As director of the Théâtre de l'Atelier he introduced Parisian audiences to the plays of Ugo Betti, Félicien Marceau, Marcel Ayme (The Moon Birds), Françoise Sagan, René de Obaldia, and Friedrich Dürrenmatt. He successfully adapted the works of Chekhov, Dostoevsky, and Turgenev for the French stage.

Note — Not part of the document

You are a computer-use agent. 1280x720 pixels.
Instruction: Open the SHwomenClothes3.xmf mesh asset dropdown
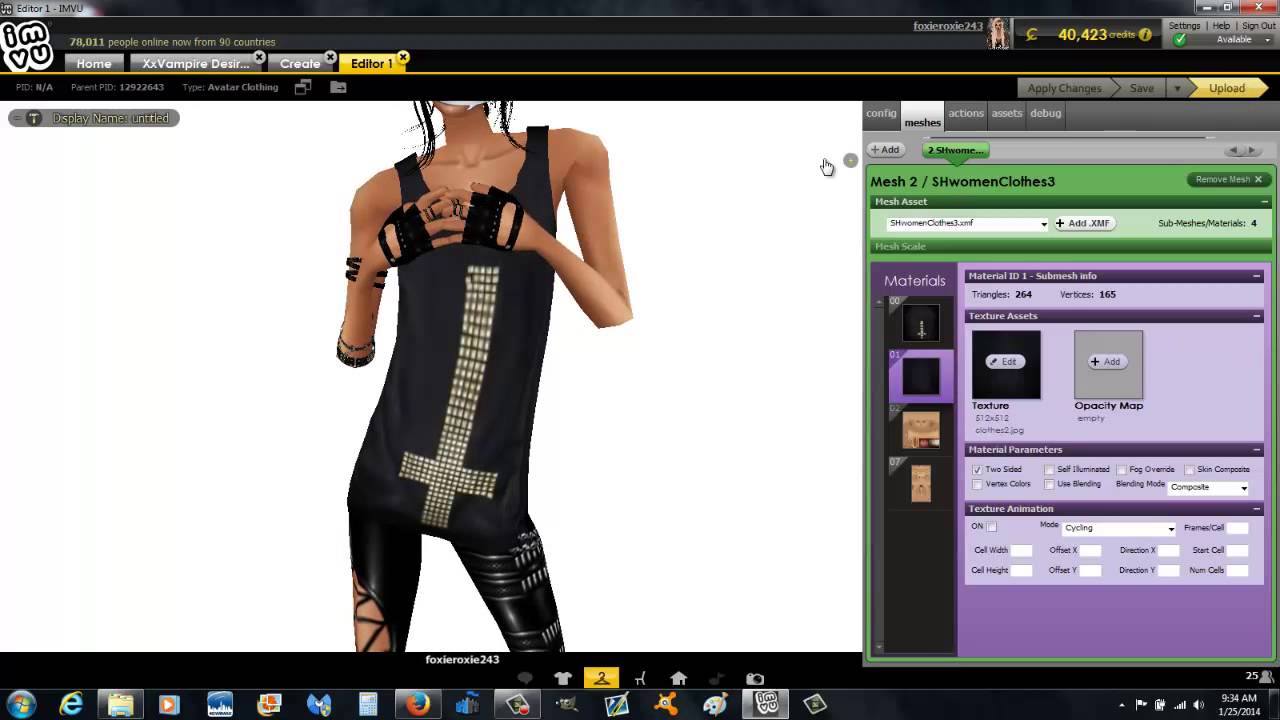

During his career he worked with Antonin Artaud, Jean-Louis Barrault, and Jacques Copeau.

Barsacq was a great admirer of Jean Anouilh and beginning with Le Bal des voleurs at Théâtre des Arts in 1938 produced almost all his plays, including, at some personal risk, the subversive Antigone in 1944 during the Nazi occupation.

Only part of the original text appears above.